Selected extract -
When I was a teenager I saw myself in New York City. That was it. After a childhood on the wrong side of the tracks in the OC (yeah, no one called it that), in the searing heat of Vegas, in the middle-of-nowhere Bakersfield, in the cold isolation of Kentucky… New York City was a metaphor for having it together. I’d wear fitted, linen dresses with suit jackets and dangerously high heels. I’d stride down the streets.
I made it to New York City in my early twenties. I put on a pair of dangerously high heels and I strode down the street. A homeless guy whistled and told me I had nice legs. I turned to smile and he said, “Too bad your face is so ugly.”
When I was about 8 or so, I had a babysitter for a brief time who had a house that I thought was a mansion. She had sliding glass doors, and flowing drapery – and a player piano. She played show tunes for me every afternoon after school. She knew all the words to all the songs. Her family had season tickets to the theater. It was all a metaphor for having it together.

Required action A - In the personal essay above, condense the paragraph beginning "When I was about 8 or so" into a shorter version that keeps its main facts.
Required action B - Translate this sentence from the personal essay above into Spanish: "I made it to New York City in my early twenties."

Information -
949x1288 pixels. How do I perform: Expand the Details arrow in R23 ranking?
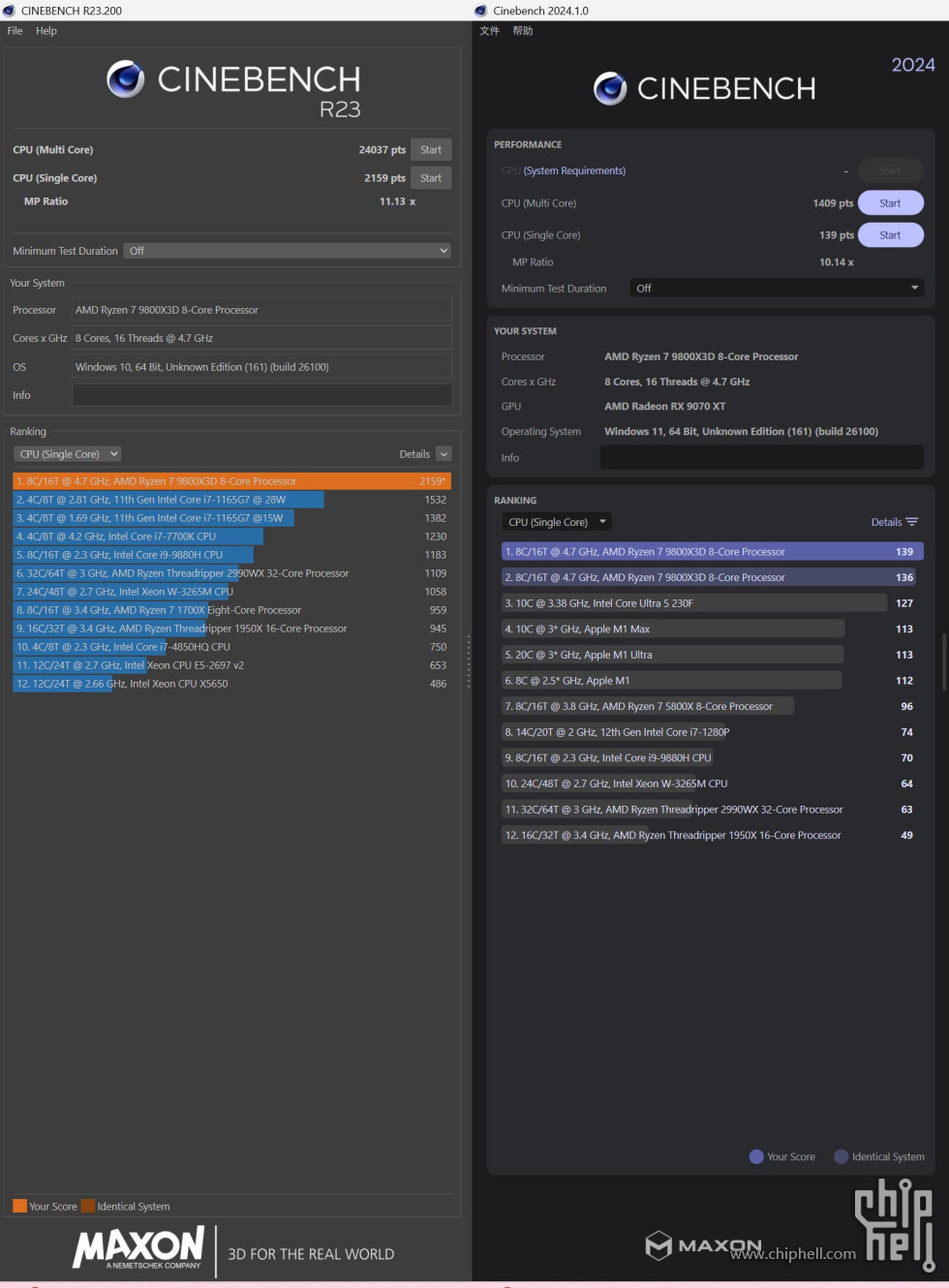[x=444, y=454]
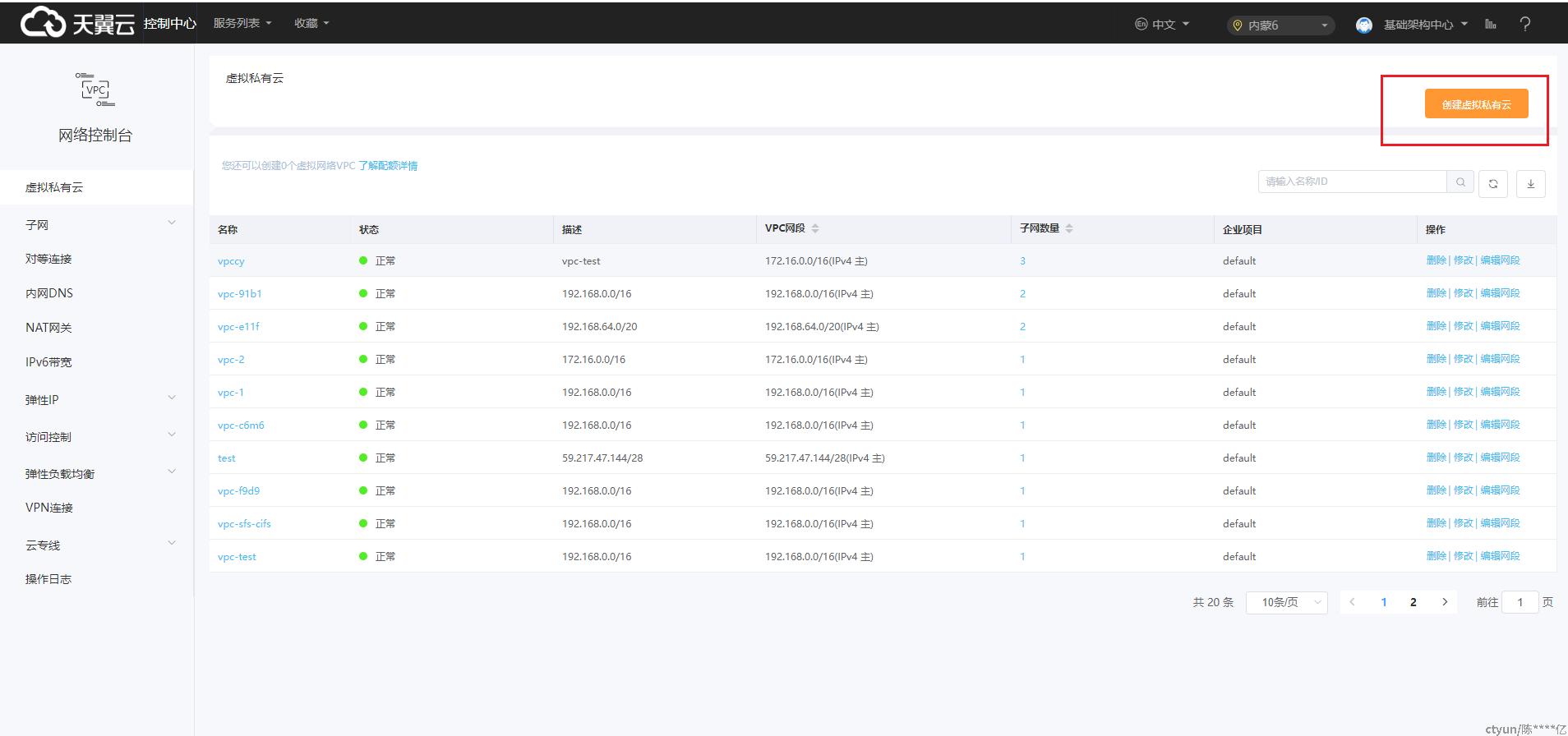Screen dimensions: 1568x736
Task: Sort by 子网数量 column arrows
Action: click(1069, 228)
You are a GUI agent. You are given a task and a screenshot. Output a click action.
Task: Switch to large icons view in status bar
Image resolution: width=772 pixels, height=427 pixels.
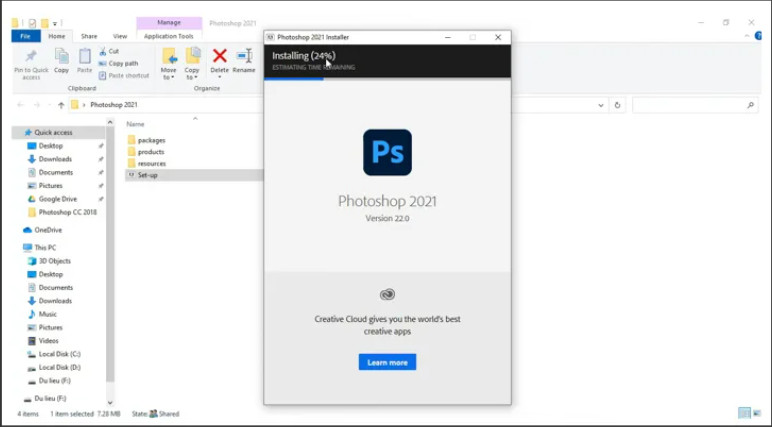[x=757, y=413]
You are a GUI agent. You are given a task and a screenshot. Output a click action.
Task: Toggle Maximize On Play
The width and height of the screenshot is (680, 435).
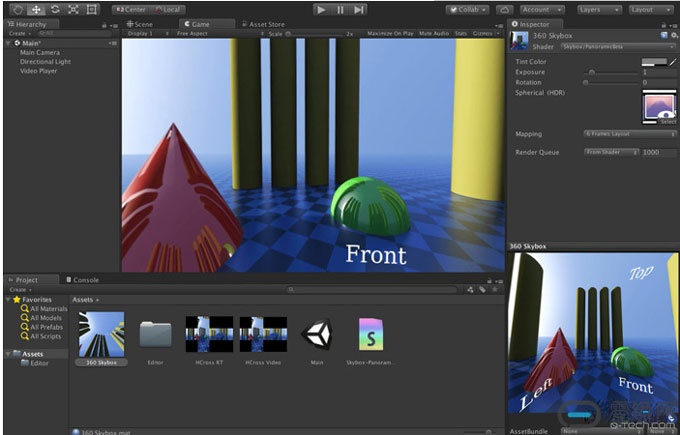pos(389,33)
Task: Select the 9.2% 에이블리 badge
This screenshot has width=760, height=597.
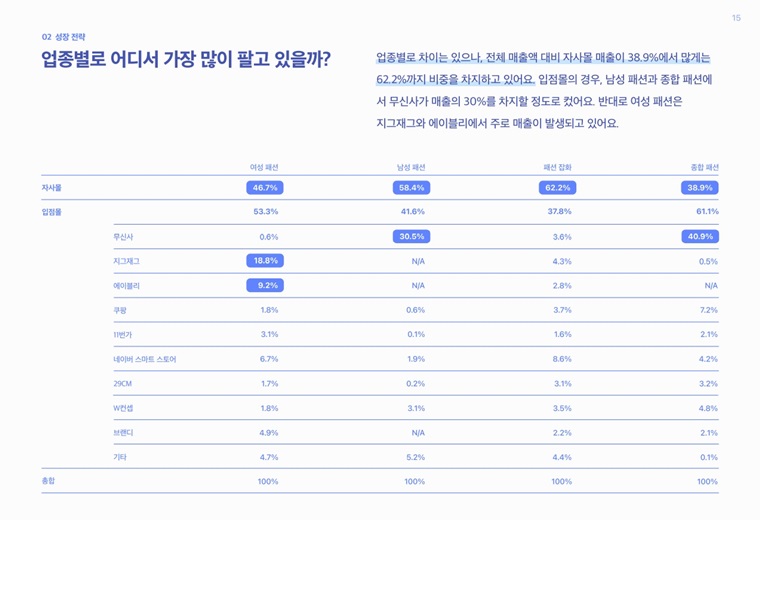Action: [x=265, y=285]

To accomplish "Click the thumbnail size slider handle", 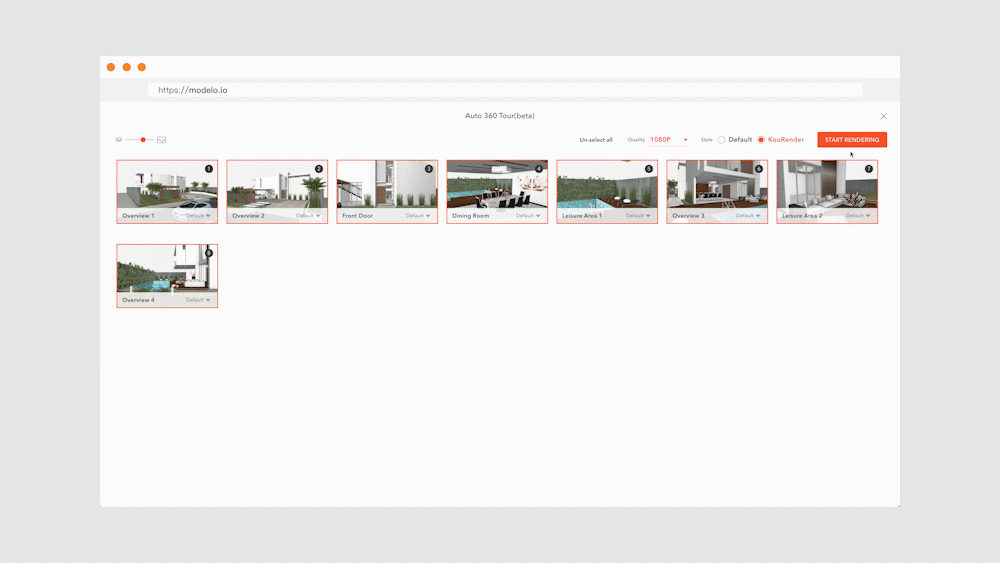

Response box A - At about age 8, I briefly had a babysitter whose house seemed like a mansion to me, with sliding glass doors, flowing drapery, and a player piano. She played show tunes for me every afternoon after school and knew all the words, and her family had season tickets to the theater. It was all a metaphor for having it together.

Response box B - Llegué a la ciudad de Nueva York cuando tenía poco más de veinte años.